Akshaya Gandra _ Student - EastCaryMS
January 12, 2026 AT 23:24my teacher showed us this in class and i was like wow i never thought about this like my grandma takes 6 pills and i always thought she was being responsible but now i think maybe she just dont wanna argue with the dr and also she forgets if she took it or not and the pharmacist just keeps refilling like its a subscription
Allen Ye
January 13, 2026 AT 13:48There’s a deeper philosophical layer here that most people miss - we treat medicine as a permanent extension of identity. ‘I am the person who takes blood pressure pills.’ ‘I am the person who needs sleeping aids.’ But aging isn’t about accumulating treatments - it’s about shedding illusions.

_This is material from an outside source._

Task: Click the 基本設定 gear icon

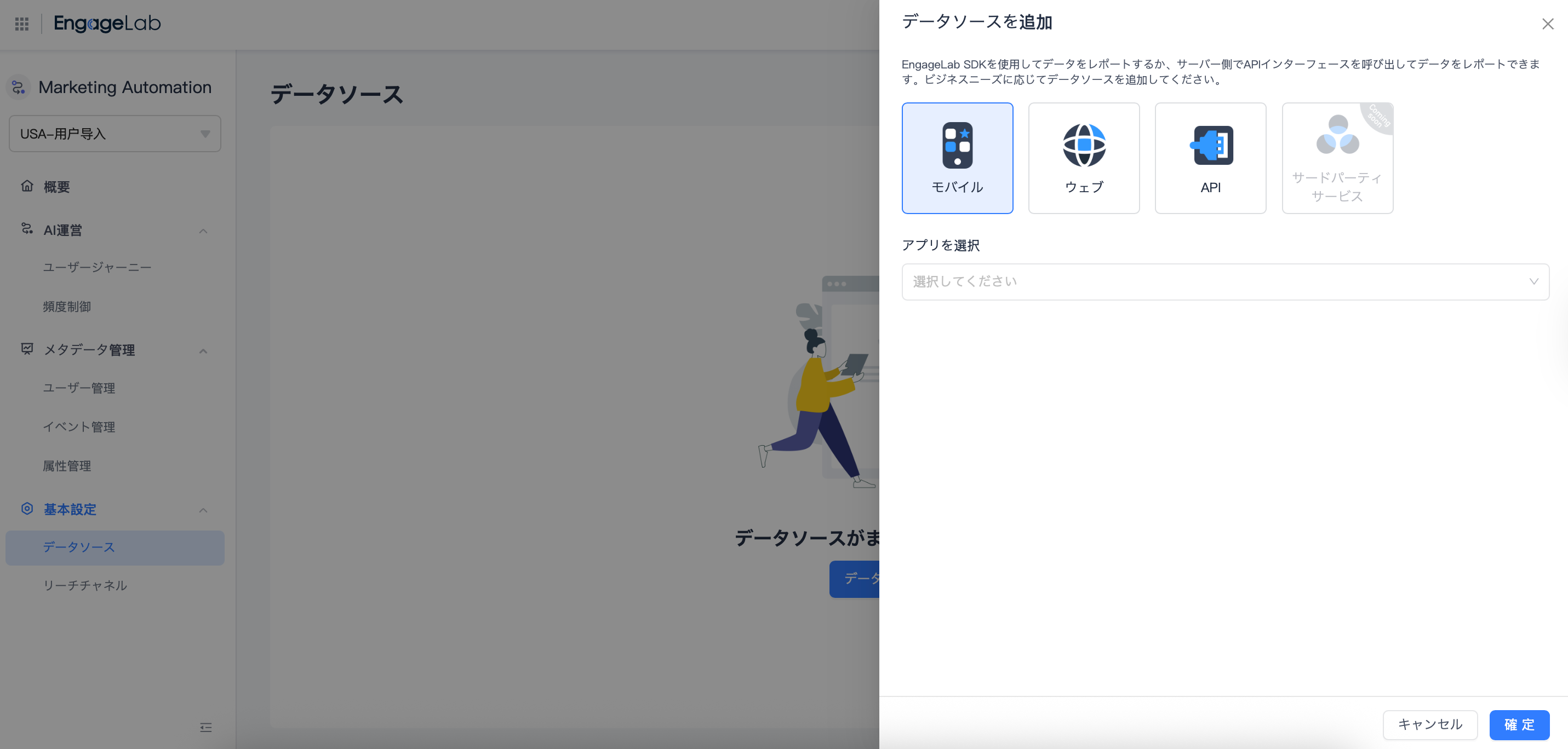Action: coord(27,509)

The pillbox becomes a shrine to a version of ourselves that no longer exists. Deprescribing isn’t medical - it’s existential. It’s asking: Who are you now, not who you were when you got the prescription? And if the answer is ‘someone who just wants to feel the sun on their face without dizziness,’ then every unnecessary pill is a cage. We’ve turned healing into habit. We’ve turned care into compliance. And we’ve forgotten that the goal isn’t to prolong life - it’s to make life worth living. The body doesn’t need more drugs. It needs more presence. More quiet. More time without the chemical fog. And if we’re brave enough to stop, we might just find out that what we thought was illness was just the sound of a life being lived - too loudly, too medicated, too afraid to be still.
Terri Gladden
January 15, 2026 AT 11:11OMG I JUST REALIZED MY MOM IS ON ALL THESE PILLS AND SHE CAN’T EVEN WALK TO THE BATHROOM WITHOUT FALLING AND NO ONE TOLD ME THIS WAS A THING I THOUGHT IT WAS JUST ‘GETTING OLD’ BUT NOW I’M SCARED I’M GOING TO LOSE HER BECAUSE WE DIDN’T ASK AND I’M SO MAD AT THE DOCTOR AND I JUST WANT TO CRY AND ALSO I NEED TO PRINT THIS ARTICLE AND TAKE IT TO HER NEXT APPOINTMENT AND I HOPE SHE DOESN’T GET ANGRY BUT I CAN’T NOT DO THIS ANYMORE
en Max
January 15, 2026 AT 12:24Based on current clinical guidelines, the deprescribing paradigm aligns with the principles of geriatric pharmacotherapy as outlined in the 2023 Beers Criteria update and the STOPP/START v2 framework. The longitudinal data from the 2019 JAMA Internal Medicine cohort study demonstrates a statistically significant reduction in polypharmacy-related adverse events (p < 0.01) when structured medication reviews are implemented by interdisciplinary teams. The absence of standardized protocols in primary care settings remains a systemic barrier, necessitating policy-level intervention to incentivize deprescribing as a reimbursable service. Additionally, patient autonomy must be operationalized through shared decision-making tools, ensuring that therapeutic goals are aligned with patient-reported outcomes - particularly in palliative and frail populations.
mark etang
January 15, 2026 AT 15:37To all healthcare professionals and caregivers: This is not merely a clinical suggestion - it is a moral imperative. The overprescription of medications to our elderly population constitutes a silent epidemic of iatrogenic harm. We owe it to our parents, our grandparents, our neighbors - to question, to review, to act. The time for passive compliance is over. The time for intentional, compassionate, evidence-based deprescribing is now. Let us not be the generation that prescribed comfort over clarity. Let us be the generation that restored dignity - one pill at a time.
Angie Rehe
January 17, 2026 AT 00:49As a pharmacist who’s seen this for 20 years - I’m so tired of automatic refills. I’ve had patients come in with 17 medications, 11 of which were discontinued 5 years ago. The system is broken. EHRs auto-renew. Doctors don’t audit. Pharmacies profit. And the elderly? They just keep swallowing. I’m not a villain - I’m a witness. And I’m done staying quiet. If you’re on a drug you don’t need - I’ll help you stop. No judgment. Just facts. And a list of the 5 most dangerous ones for seniors. Let’s fix this.